Who cares for the same old boring red and white fluff hats? It’s that one time of the year where you can proudly channel your inner douchebag without being judged by your relatives you never knew you had*. Forget the boring ol’ Santa elf hats and don these ones instead.
*Obviously, I was joking. Judged, you will be. Welcome to life.
The Leprechaun (via funny-pictures.feedio.net)
Ideal for: The drunk douchebag. And a great excuse not to help out for dinner. “I’d love to give you a hand in the kitchen, but I can’t exactly fit through the door.
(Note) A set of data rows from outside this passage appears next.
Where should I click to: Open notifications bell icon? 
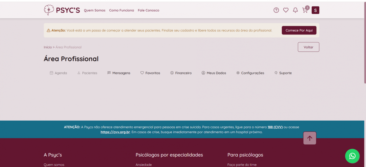(295, 10)
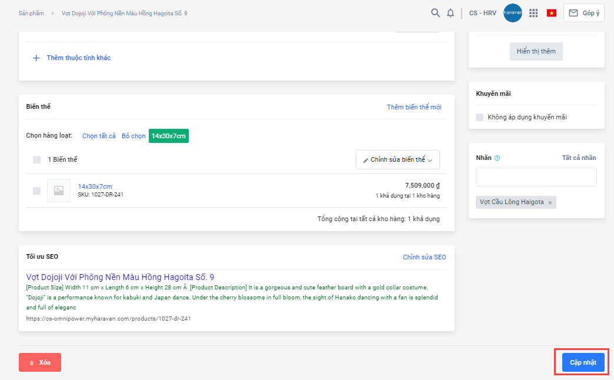Click the Haravan account avatar
The image size is (614, 380).
513,13
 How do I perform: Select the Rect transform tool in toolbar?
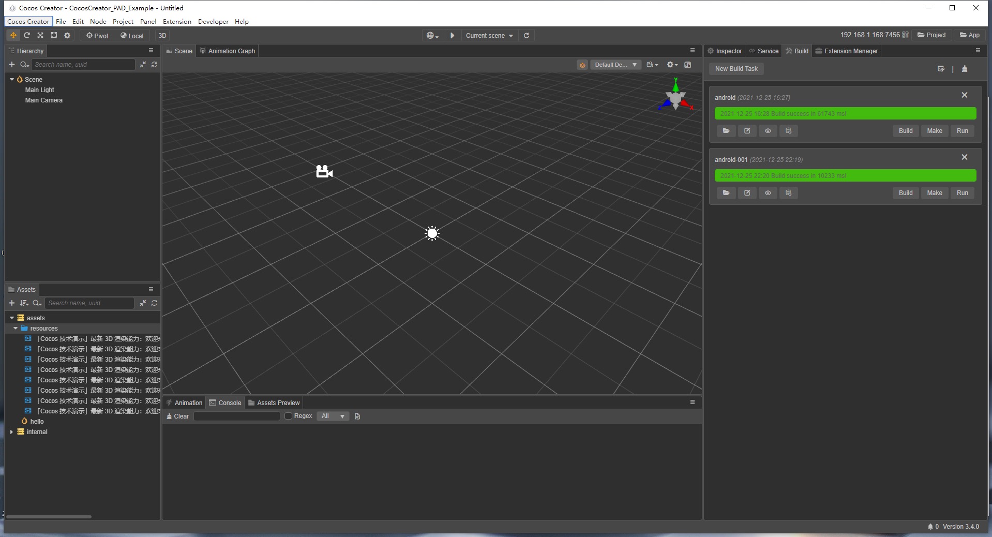54,35
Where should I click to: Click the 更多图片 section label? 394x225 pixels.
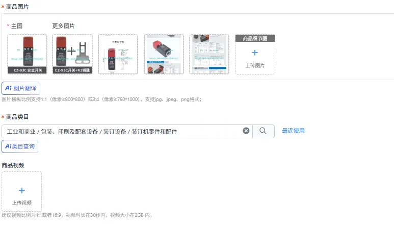click(63, 26)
Toodles”
The Christmas Tree (pranksstore.com)
Ideal for: The introvert looking to go unnoticed. Just don’t go walking with this into an organ donation centre. Your eyes might be misconstrued as Christmas presents and poked out of you alive.
The Boinga (via spirithalloween.com)
Ideal for: The short people. They exist. Really.
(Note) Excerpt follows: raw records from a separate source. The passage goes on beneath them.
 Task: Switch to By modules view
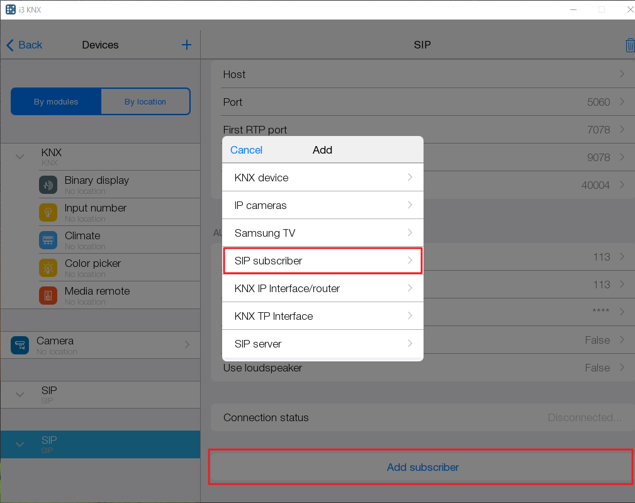coord(56,101)
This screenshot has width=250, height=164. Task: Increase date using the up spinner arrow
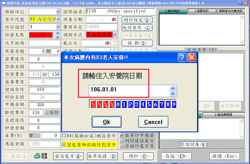[173, 88]
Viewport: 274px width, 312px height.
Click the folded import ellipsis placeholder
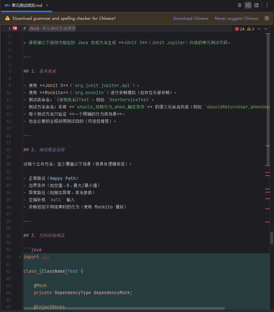[x=45, y=257]
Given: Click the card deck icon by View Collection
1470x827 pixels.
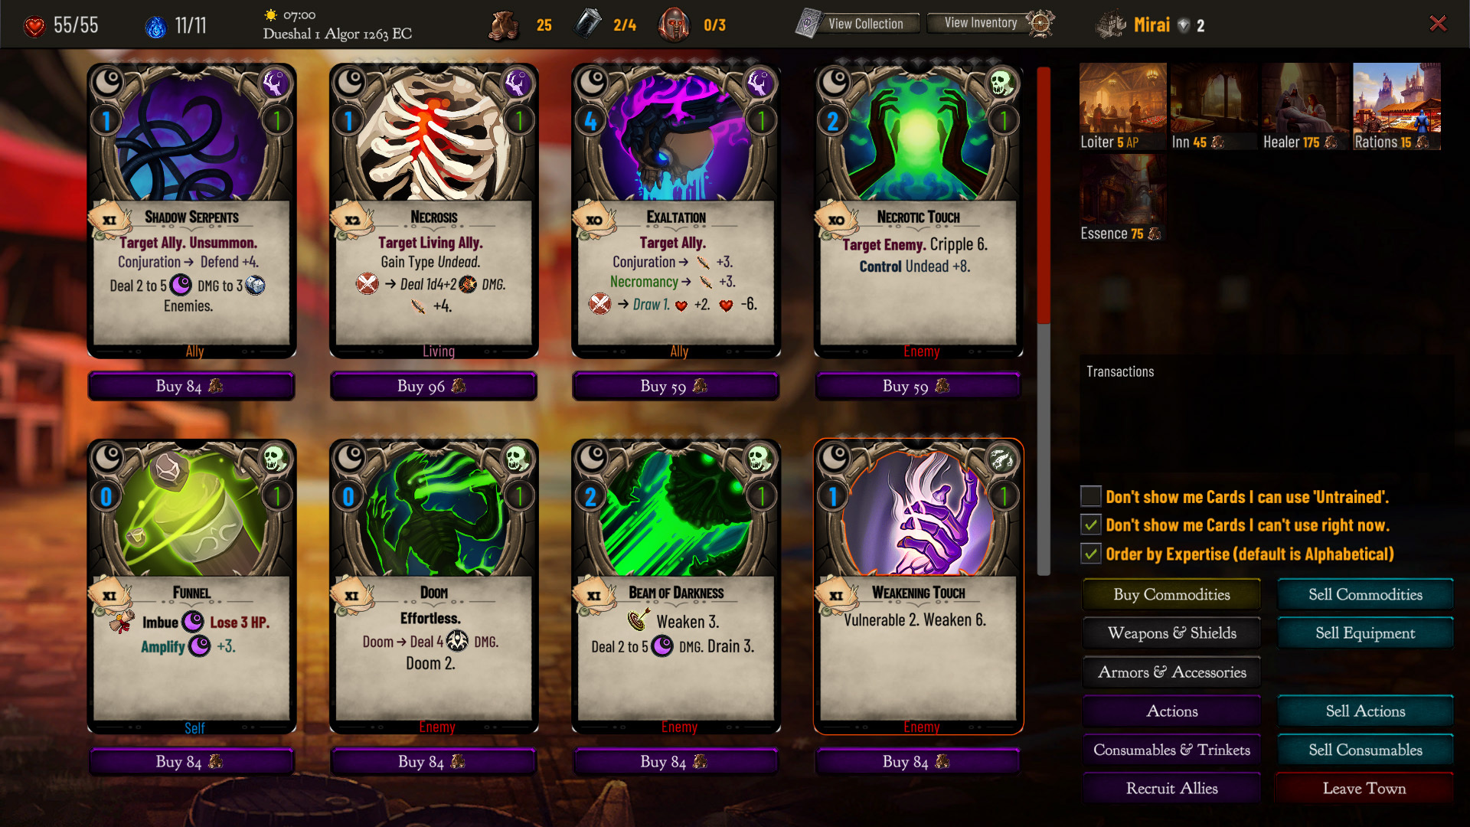Looking at the screenshot, I should click(x=808, y=24).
The Cold Turkey (via funnyauctions.co.uk)
Ideal for: Mr. Bean fanatics whom would like a less messy ordeal. It can also be propped on the dining table if you absent-mindedly forgot to book your turkey for Christmas.
The Chimney (via doblelol.com)
Ideal for: The ditsy. There’s obviously so much space in her head for Santa to fit his lumpy belly through.
The Confrontational Turkey (via ukchristmaspresents.com)
Ideal for: Exposing closeted skeletons. It’s always better to blurt out long-kept secrets with an angry-looking turkey propped on your head.